The interns I approached told me that they loved working on high-end projects and hobnobbing with celebrities. For me, I couldn’t even fathom spending that kind of money. It made my palms sweat, and I was nervous to be around these people. I branched off to start my own little gig, and I thought it would be supplemental money while I continued to paint and act, and bartend at night.
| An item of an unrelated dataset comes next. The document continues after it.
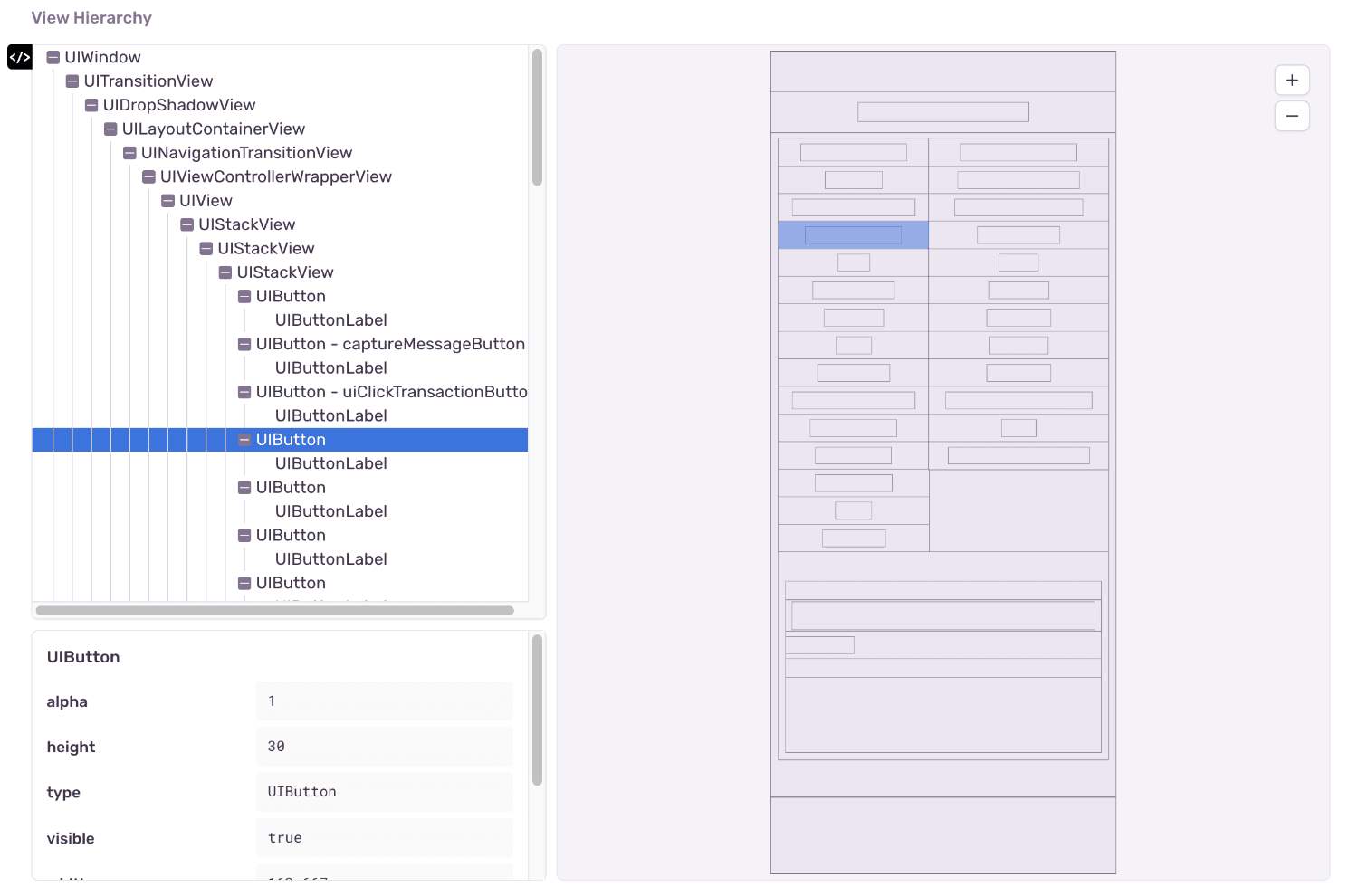Select the UIViewControllerWrapperView tree item
Screen dimensions: 1358x896
tap(276, 176)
After a couple happy clients, the referrals just snowballed. To avoid some mistakes, I would take the interns out for drinks or dinner and ask them about my projects. I would talk to them about how they would have done it in design school. A designer at Thom Filicia hired me as a chauffeur, so I would drive him around and ask him interior design questions while I was driving. A couple years after I started taking my own clients, I realized I had transformed about 50 apartments in under two years. As I would walk down the streets of New York City, I could look in the windows and see buildings I had been in and designed in. Now I have designed over 2000 spaces in New York City.
To bring this full circle all the way back to September 11th, now I could walk down the street and know that I was transforming spaces. I used to keep a map that had little pinpoints of all the places I had worked on in New York. I truly feel like I have accomplished my goal of not only helping the people of New York City by improving their daily lives through interior design. Now I’m able to help people in Washington DC, Long Island, New Jersey, Connecticut, as well as internationally.
I have a really deep why: September 11th, and a longing to help the city. I longed to be of use to New Yorkers and to make this city better than I found it. And of course, I longed to get revenge. Those two things together were the fuel I used to power my engine through lots of projects and lots of mistakes to get to where I am today, 17 years later.